The proposals have proven to be a "massive boost" to the carbon market, agreed Laurencin.
In January 2018, EUAs became accessible to non-compliance buyers to use as investments. So, credit institutions, investment firms, funds, and non-compliance EUA buyers took open positions that increased in the second half of 2021, said Papp.
Responding to Spain's concerns that that non-compliance EUA buyers were raising prices, the EU's securities markets regulator published its finding that they were not because the EUA market composition had not "significantly changed."
However, energy price volatility—for example in European carbon, power, gas, and coal prices in the second half of the year— has made hedging investments that bet on a rising carbon price more attractive.
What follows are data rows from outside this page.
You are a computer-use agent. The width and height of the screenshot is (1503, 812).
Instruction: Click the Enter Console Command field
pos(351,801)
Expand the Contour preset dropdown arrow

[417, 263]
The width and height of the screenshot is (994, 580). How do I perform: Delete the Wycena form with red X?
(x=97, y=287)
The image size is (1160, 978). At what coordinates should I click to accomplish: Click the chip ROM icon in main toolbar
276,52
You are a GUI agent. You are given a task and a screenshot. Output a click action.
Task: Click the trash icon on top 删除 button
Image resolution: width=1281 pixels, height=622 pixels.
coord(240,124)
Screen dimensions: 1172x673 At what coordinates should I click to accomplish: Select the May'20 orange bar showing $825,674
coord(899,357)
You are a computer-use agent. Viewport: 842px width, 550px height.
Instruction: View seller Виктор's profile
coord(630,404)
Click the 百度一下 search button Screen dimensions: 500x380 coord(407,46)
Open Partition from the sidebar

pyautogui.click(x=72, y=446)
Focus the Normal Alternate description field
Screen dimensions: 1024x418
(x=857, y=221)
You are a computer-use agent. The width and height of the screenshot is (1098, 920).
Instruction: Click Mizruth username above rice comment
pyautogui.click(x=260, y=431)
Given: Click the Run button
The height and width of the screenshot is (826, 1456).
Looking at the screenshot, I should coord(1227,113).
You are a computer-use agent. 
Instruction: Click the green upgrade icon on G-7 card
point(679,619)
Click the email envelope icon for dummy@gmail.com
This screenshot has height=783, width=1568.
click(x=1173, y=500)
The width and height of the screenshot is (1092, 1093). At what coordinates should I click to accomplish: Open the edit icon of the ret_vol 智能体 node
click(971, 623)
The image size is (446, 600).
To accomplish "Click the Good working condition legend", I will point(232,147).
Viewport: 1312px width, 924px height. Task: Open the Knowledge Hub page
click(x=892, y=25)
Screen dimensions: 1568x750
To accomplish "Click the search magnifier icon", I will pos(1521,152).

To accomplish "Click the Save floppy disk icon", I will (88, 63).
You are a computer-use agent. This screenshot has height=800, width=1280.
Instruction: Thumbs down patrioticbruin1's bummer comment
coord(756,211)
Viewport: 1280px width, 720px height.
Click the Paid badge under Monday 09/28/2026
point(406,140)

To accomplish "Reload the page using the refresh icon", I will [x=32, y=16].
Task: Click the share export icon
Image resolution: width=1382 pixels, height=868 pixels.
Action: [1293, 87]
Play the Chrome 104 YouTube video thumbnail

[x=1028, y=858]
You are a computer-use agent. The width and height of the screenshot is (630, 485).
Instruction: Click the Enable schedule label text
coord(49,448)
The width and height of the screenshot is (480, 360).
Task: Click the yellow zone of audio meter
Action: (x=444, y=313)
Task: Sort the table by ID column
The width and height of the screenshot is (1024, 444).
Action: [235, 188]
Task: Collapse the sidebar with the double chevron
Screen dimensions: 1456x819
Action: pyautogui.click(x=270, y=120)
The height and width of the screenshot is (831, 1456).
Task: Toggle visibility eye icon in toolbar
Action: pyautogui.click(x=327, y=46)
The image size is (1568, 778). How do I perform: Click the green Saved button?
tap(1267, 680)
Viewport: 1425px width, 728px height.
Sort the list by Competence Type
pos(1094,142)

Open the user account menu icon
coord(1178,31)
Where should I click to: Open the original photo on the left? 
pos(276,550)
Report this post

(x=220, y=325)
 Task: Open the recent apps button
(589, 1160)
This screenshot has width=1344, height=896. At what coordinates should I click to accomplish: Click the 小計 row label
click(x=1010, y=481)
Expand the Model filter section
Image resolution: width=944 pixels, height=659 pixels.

The past two years have seen a growing number of financial market participants use instruments such as carbon exchange-traded funds (ETFs) to gain exposure to the rising carbon futures market, a hedge against growing market risks, Rob Pulleyn, head of utilities and clean energy research, Morgan Stanley told the Carbon Forward event.
"Ultimately, I think what we must remember here is that financial demand for capital flows into carbon—whether that's utility hedging, whether that's industrial hedging, whether that's speculation, whether that's ETFs, or whether that's just following what's going on in the gas market—is the primary driver (of the carbon price)," said Pulleyn.
Exchange group ICE launched an ETF tracking European carbon in South Korea in September. "A growing number of market participants are looking to use global markets to offset their carbon footprint, manage the cost of carbon, and assess climate transition risk," said Magnus Cattan, VP, fixed income and data services, APAC for ICE in a statement.
Activist investors, too, are buying EUAs to tighten the carbon market, a move pursued through the SparkChange CO2 exchange-traded commodity, which launched on the London Stock Exchange in November.
Prospects for EUAs and other low-carbon investments are also being lifted by national net-zero emissions targets, such as that announced by Germany last year, as well as the US and the UK.